The color code is simple: green for an identical value, yellow for a close one, gray otherwise. In practice: generation is yellow when one generation off, BST within 50 points, a yellow type is the right type in the wrong slot, and a yellow stage is adjacent (the mystery is the evolution or pre-evolution of your guess). On generation and BST, an arrow tells you whether to aim higher or lower.

The narrowing strategy

The text gives you a hypothesis, the board puts it to the test. The efficient routine chains the two:

  1. Form a type hypothesis from the entry before typing anything: habitat, element, anatomy.
  2. Fire a first probe guess: a well-known Pokémon that fits your hypothesis. Even if it misses, its row gives you the generation, BST and types as reference points.
  3. Bracket with the arrows: generation and BST become tighter and tighter ranges with every try.
  4. Cross text and colors: a green type plus a habitat keyword usually leaves only a handful of candidates.
  5. Eliminate ruthlessly: every new guess must be compatible with ALL previous rows. A candidate that contradicts a green cell or an arrow is a wasted try.

Common mistakes

The same bad reflexes cost tries game after game:

  • Clinging to the first keyword: an entry that talks about fire does not guarantee a Fire type. Always double-check with the type columns.
  • Reasoning on the text alone: after two tries, the board often holds more information than the entry does. Ignoring it means playing blind.
  • Forgetting the answer is a base species: no need to search among Megas or regional forms, the mystery is always the species under its canonical name.
  • Submitting incompatible candidates: if the board says higher generation and lower BST, respect both directions at once.
  • Neglecting the clock: speed earns bonus points. Reading carefully once beats re-reading five times.

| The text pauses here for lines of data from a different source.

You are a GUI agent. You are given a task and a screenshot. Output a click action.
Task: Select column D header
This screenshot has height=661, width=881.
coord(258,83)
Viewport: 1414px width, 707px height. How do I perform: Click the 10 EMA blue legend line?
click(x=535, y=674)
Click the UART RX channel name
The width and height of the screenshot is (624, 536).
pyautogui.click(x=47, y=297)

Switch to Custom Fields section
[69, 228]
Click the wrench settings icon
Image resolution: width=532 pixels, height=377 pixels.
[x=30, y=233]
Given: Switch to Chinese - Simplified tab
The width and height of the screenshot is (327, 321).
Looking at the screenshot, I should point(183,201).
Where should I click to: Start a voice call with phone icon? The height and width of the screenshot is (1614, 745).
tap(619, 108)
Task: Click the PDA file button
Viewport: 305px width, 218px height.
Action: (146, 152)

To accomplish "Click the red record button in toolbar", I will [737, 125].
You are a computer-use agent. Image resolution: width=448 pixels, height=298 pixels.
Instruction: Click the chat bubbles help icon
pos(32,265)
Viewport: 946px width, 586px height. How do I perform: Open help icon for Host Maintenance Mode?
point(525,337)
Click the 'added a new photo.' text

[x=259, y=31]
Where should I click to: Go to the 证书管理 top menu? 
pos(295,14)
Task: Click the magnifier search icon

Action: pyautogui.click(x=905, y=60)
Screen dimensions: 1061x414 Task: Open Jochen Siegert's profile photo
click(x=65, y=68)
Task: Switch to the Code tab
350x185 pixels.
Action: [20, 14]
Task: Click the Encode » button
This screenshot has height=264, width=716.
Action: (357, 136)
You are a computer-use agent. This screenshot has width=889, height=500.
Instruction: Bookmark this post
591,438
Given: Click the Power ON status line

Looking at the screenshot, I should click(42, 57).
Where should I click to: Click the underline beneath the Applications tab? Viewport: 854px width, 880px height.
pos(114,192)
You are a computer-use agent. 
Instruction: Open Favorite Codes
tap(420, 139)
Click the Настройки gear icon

Modes, scoring and the bonus question

The Pokédex quiz is played in Common mode (one mystery a day, the same for everyone, renewed at midnight Paris time) and in Replay mode (a personal run, with a signed-in account). A winning score adds up 1 base point, plus 1 point per unused try out of six, plus a speed bonus: +3 under 10 seconds, +2 under 30, +1 under a minute.

At the end of the game, a bonus question offers +1 point: guess which game the entry comes from, out of four choices. The Pokédex quiz also appears in the Sprint, the Daily Challenge and PVP multiplayer (45 seconds per round). Reaching a streak of seven wins unlocks the Espeon avatar.

Frequently asked questions

How many tries do I get?
Six tries per game. Each try adds a row to the clue board, and the fewer you use, the higher your score.
Why are there *** in the entry?
The mystery Pokémon's name is masked in the text so the answer is not given away. Everything else is the official entry, word for word.
Where do the entries come from?
They are real Pokédex entries from the Pokémon games, provided by PokeAPI. The source game varies, and guessing it is precisely the bonus question.
How does the bonus question work?
After the game, you have to guess which game the entry comes from, out of four choices. A correct answer adds +1 point to your score.
Can the answer be a Mega or a regional form?
No. The mystery Pokémon is always a base species under its canonical name. However, a guess whose visible profile is strictly identical to the mystery counts as correct.
How do I unlock the Espeon avatar?
By reaching a streak of seven wins on the Pokédex quiz.